• [Texto extraído]
────────────────────
N’est ce pas parce que nous cultivons la brume!

(¿No sucederá esto porque cultivamos la bruma?,
trad. Marco Antonio Campos)

 

–Arthur Rimbaud, Une Saison en Enfer (Una temporada en el Infierno)

 

No hay ruindad mayor que aquella que se disfraza de cualquier forma de benevolencia; que se aprovecha de la estupidez generalizada para medrar con una imagen detrás de la cual se esconde su contrario. Quiero decir que si existe Satanás no se presenta como en los hermosos grabados medievales donde san Dunstan lo prende con su propio trinche, sino con la forma de Luzbel, el más bello de los ángeles, el que fue como lo pintó, con el infortunio de todo arte acomodado y galante, Alexandre Cabanel. (Puesto que alguna vez aterriza en mis escritos algún lector superlativamente culto, inteligente e inquisitivo, respondo a la pregunta que ronda sus sospechas: En efecto, Boticelli me parece un pintor fallido, aunque genial; su Venus es la más bella y, por ello, la menos hermosa –fría, enajenadoramente contraria a la Venus poderosa del enorme Tiziano, la de Urbino–; sus colores, matices, trazos y luces lograron lo que era virtualmente imposible: la cursilería en el Renacimiento.)

Esto que afirmo lo dijo en su complejísima y sencilla poesía don Antonio Machado, mi referente constante:

 

De lo que llaman los hombres

virtud, justicia y bondad,

una mitad es envidia

y la otra no es caridad.

 

El etólogo Konrad Lorenz en Sobre la agresión: el pretendido mal aborda dos puntos básicos. Uno, la naturaleza agresiva del hombre dada su condición de fiera; el otro es –¡atención!– que no hay mal en la pulsión agresiva, simplemente así es.

Estas cosas son del SXX. Antes ya tuvimos a Hobbes en De Cive (primera obra de la trilogía que completan De Corpore y De Homine (nota para el corrector: Recordad que, si bien los títulos van en cursivas, el latín también, y que aquí se aplica el principio de negación de negación, por lo que los títulos han de ir en redondas, gracias)) (segunda nota para el corrector: el paréntesis se cierra dos veces, pues fue abierto un paréntesis dentro de otro) birlándole a Plauto la frase “Lupus est homo homini”, escrita en su Asinaria, reescribiéndola para la posteridad como “Homo homini lupus”. Lo que no difiere de la también famosa frase de Hobbes, probablemente el único filósofo de la historia que ha escrito bien además de Séneca, Hume, Gasset, Russell y pocos más (porque ni Schopenhauer, detonador de filosofías, pero no filósofo, ni Nietzsche ni Camus, ambos genios, son filósofos: el uno es un loco resentido escribiendo y el otro un pensador que escribía cuando no había futbol o alguien con quien follar), leída por los más (siempre muy pocos) en el Leviatán, pero escrita antes en el propio prefacio de De Cive: “Bellum omnium contra omnes”, que debe traducirse como “Guerra de todos contra todos”. Es decir, el desmadre en que estamos viviendo.
────────────────────
• [Datos proporcionados]

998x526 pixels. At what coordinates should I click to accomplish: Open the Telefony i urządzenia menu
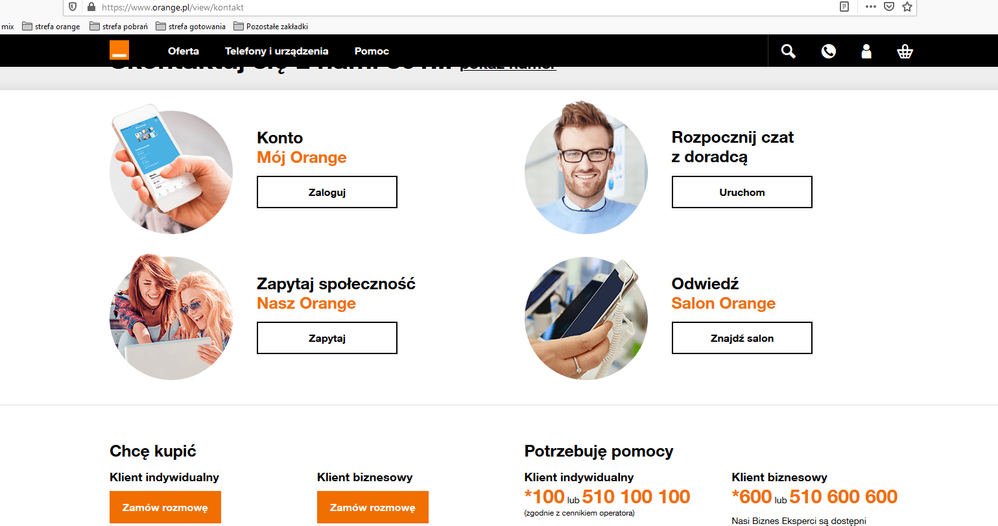[276, 51]
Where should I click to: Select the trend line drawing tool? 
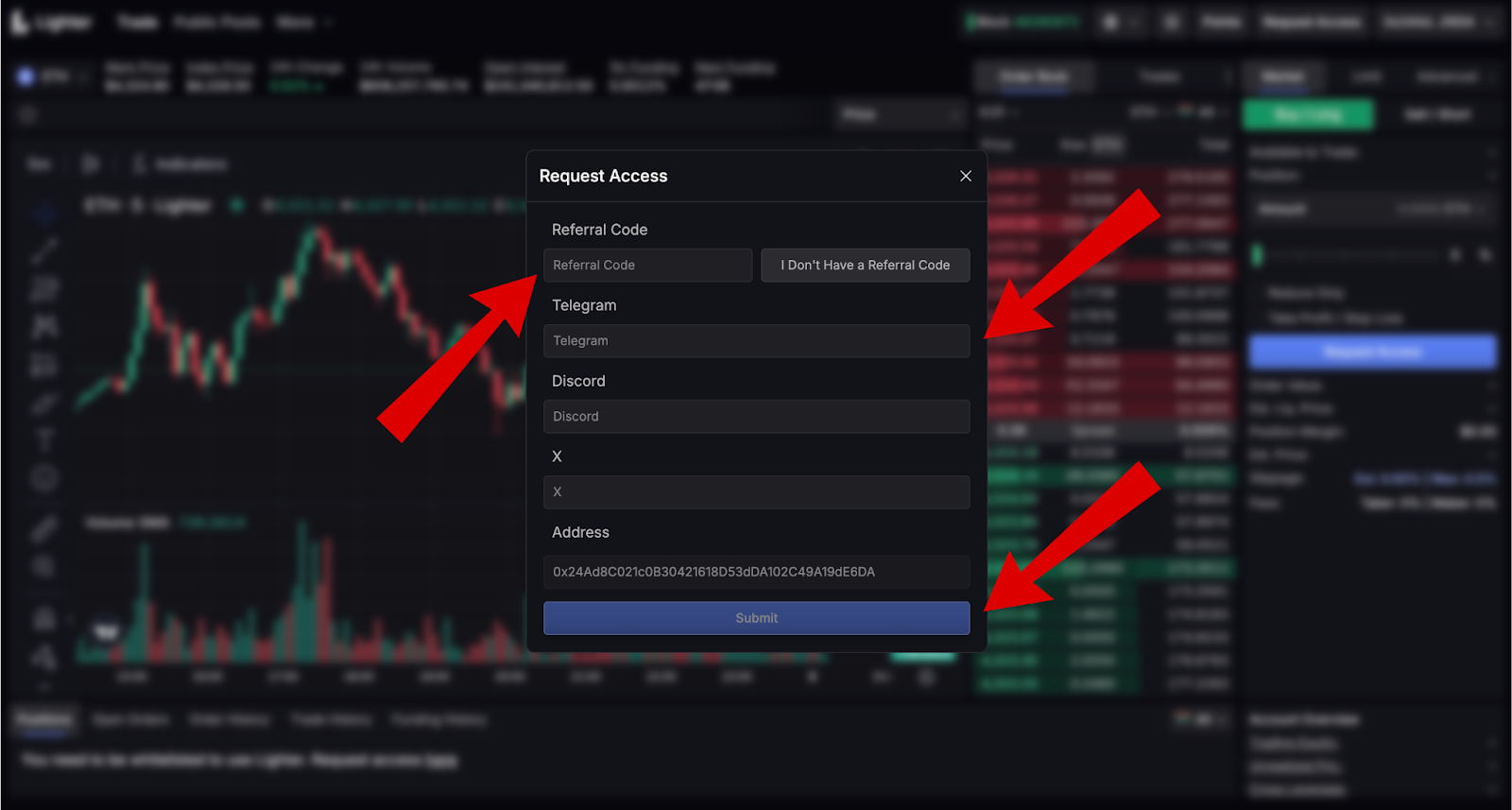tap(44, 250)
────────────────────
Actualice el pasaje del texto sobre la benevolencia fingida, desde "Esto que afirmo" hasta "no es caridad.", y sustituya "envidia" por "soberbia".

• [Resultado obtenido]
Esto que afirmo lo dijo en su complejísima y sencilla poesía don Antonio Machado, mi referente constante:

 

De lo que llaman los hombres

virtud, justicia y bondad,

una mitad es soberbia

y la otra no es caridad.